Logic and Structure Remain Safest: Evaluation tasks emphasizing mathematical rules and clear formatting constraints present highly reliable correlations.

Highlights & Insights¶

Unmatched Benchmark Scale: Combines evaluations over 20 tasks, 11 engines, and 70k+ instances for thorough, empirical evidence.
Multi-Dimensional Metrics: Cross-references source types, human expertise levels, and task metrics to pinpoint exact alignment patterns.
Unified Testing Schema: Judge-Bench provides a standardized data format, making it easier to integrate new domains.
Sobering Real-world Advice: Dispenses detailed domain advice outlining when LLM judges are viable and when they require human checks.

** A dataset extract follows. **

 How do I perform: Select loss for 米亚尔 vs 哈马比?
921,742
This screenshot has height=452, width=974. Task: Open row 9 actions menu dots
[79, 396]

Limitations & Future Work¶

Assumes Perfect Agreement: Relies on Correlation/Kappa values, which can mask instances of shared, systematic systematic bias.
Excludes Pairwise Setups: Benchmarks primarily direct-scoring systems, omitting pairwise comparison modes (e.g., PairEval).
Language Limitation: Focuses heavily on English tasks, leaving multilingual capacities untested.
Potential Data Leakage: Open evaluation datasets might already have been crawled within proprietary training runs.
Post-GPT-4o Missing: Does not feature the newest model iterations (such as Claude 3.5 or o1 series).

LLM Judges: Explores G-Eval (Liu et al., 2023) and MT-Bench (Zheng et al., 2024) highlighting cost decreases.
Evaluation Biases: Evaluates target model bias (Wang et al., 2024; Xu et al., 2024).
Alternative Setups: Explores pairwise alignment models (Park et al., 2024; Kim et al., 2024).

Rating¶

Dimension	Rating	Description
Novelty	⭐⭐⭐	Standard evaluation tooling; value stems from comprehensive analysis.
Experimental Thoroughness	⭐⭐⭐⭐	Sweepy testing across a variety of models, tasks, and attributes.
Practical Value	⭐⭐⭐⭐	Offers clear verification pipelines for building LLM judges.
Writing Quality	⭐⭐⭐	Clear structural writing with informative figures.